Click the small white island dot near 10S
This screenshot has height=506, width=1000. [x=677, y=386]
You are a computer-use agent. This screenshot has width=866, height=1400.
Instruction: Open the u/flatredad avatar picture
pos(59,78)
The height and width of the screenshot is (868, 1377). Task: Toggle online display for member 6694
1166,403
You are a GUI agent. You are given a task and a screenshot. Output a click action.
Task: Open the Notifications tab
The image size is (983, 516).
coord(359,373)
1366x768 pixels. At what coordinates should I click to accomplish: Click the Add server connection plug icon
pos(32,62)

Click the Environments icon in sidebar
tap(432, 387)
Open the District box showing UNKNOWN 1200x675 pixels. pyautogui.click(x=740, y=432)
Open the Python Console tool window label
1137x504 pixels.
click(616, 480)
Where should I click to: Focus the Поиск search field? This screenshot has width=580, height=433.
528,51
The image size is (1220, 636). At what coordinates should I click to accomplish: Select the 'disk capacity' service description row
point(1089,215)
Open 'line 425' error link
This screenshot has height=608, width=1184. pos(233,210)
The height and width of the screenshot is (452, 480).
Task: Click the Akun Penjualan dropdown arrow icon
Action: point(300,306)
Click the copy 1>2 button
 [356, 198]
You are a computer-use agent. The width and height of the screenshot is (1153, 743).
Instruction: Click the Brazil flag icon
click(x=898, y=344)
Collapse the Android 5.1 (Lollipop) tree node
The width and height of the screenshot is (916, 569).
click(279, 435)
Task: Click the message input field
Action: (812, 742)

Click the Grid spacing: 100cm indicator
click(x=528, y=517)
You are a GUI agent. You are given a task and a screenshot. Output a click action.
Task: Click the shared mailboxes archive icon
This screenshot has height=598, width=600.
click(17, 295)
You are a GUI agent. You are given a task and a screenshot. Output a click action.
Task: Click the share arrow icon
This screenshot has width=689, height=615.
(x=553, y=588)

• • • • •

- WORK TO COMPLETE -
All that is needed is a number: how many lines in the data above contain the string "computer".

- EXPECTED OUTPUT -
2